Ketika ditanya pihak media mengenai pertemuan itu, mantan Walikota Solo ini mengakui salah satu tema pembicaraan dengan mantan Presiden Susilo Bambang Yudhoyono terkait kemungkinan Partai Demokrat gabung ke kabinet pemerintahan. “Kita berbicara itu tapi belum sampai ke sebuah keputusan,” ujar Jokowi.
Meski demikian, mantan Gubernur DKI Jakarta itu enggan menjelaskan detail pembicaraan Demokrat gabung kabinet dimaksud. Dia meminta awak media menanyakan juga ke SBY langsung. “Ditanyakan langsung ke Pak SBY,” ucap Jokowi.
Tak pelak, pertemuan ini pun memunculkan berbagai spekulasi. Salah satunya yang santer adalah mengenai revisi RUU KPK yang disinyalir bisa menghilangkan kasus-kasus besar yang ditangani oleh lembaga rasuah itu. Termasuk di dalamnya adalah kasus BLBI dan Bank Century.

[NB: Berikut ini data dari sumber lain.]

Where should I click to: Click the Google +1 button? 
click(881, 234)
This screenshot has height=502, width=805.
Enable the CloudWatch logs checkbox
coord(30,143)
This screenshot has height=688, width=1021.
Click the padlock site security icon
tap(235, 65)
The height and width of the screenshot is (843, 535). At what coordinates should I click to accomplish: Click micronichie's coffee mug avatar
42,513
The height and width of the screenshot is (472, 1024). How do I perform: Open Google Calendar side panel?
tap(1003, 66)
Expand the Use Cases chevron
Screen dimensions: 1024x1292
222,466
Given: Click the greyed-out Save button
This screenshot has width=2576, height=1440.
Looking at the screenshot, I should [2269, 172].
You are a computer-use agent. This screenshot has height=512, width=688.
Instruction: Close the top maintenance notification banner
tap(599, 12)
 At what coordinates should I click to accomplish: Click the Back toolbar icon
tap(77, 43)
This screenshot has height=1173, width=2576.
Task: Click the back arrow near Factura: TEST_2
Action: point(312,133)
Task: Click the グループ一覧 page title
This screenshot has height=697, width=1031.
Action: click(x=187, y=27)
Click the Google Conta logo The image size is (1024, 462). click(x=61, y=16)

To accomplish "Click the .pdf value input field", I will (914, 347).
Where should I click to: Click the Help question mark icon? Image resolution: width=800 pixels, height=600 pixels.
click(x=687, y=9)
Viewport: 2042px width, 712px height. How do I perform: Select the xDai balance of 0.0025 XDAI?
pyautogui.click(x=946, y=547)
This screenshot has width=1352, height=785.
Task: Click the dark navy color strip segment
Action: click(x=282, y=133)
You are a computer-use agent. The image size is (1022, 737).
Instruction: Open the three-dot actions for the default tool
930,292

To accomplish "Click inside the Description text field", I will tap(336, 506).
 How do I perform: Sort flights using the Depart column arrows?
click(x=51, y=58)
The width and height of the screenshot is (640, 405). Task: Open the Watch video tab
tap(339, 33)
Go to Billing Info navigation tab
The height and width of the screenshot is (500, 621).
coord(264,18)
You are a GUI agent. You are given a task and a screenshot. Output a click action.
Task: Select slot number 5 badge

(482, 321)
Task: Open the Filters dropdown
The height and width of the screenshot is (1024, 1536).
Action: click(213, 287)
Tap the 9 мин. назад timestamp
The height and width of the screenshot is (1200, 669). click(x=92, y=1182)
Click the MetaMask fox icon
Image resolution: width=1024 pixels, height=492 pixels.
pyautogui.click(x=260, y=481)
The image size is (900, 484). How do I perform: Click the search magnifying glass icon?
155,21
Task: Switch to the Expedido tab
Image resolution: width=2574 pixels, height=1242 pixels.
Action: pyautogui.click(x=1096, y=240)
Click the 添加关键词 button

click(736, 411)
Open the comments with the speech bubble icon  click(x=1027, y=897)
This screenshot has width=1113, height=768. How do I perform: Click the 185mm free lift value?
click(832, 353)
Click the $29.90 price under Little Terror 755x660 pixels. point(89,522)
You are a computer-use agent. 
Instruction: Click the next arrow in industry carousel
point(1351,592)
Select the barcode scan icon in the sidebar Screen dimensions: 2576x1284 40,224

Selain itu, rumor lain adalah Partai Demokrat melalui kunjungan Ketuanya seolah ingin menunjukkan bahwa keberhasilan Jokowi menggapai masa jabatan keduanya adalah juga berkat andil Partai berlambang Mercy itu. Terutama dengan keputusan Demokrat untuk tetap berdiri di tengah dan tidak mendukung lawan Jokowi kala itu, Prabowo Subianto.
Rumor yang tak kalah seru adalah, kunjungan dari SBY itu juga disinyalir sebagai unjuk tawaran perlindungan dari SBY terhadap Jokowi. Jika mantan Gubernur DKI Jakarta itu terus mengalami permasalahan dan mendapat kritik pedas publik. Yang sayangnya tidak bisa diatasi oleh partai pelindung Jokowi, PDIP. Apalagi publik kadung menyaksikan, Jokowi seperti dibiarkan berjalan sendiri menghadapi kritik dan serangan yang bahkan menyerang diri pribadi hingga keluarganya.
Adakah begitu? Tak ada yang tahu secara pasti. Namun yang pasti, selain posisi politik, sudah menjadi rahasia umum bahwa deal-deal para elit selalu mengikut sertakan deal-deal bisnis. Di sinilah rasa penasaran masyarakat mengemuka? Deal bisnis seperti apakah yang melingkupi pertemuan Jokowi-SBY itu? Apakah itu mencakup Surya Paloh dan sikap cuek Megawati Soekarnoputri? Hanya waktu yang bisa membuktikannya.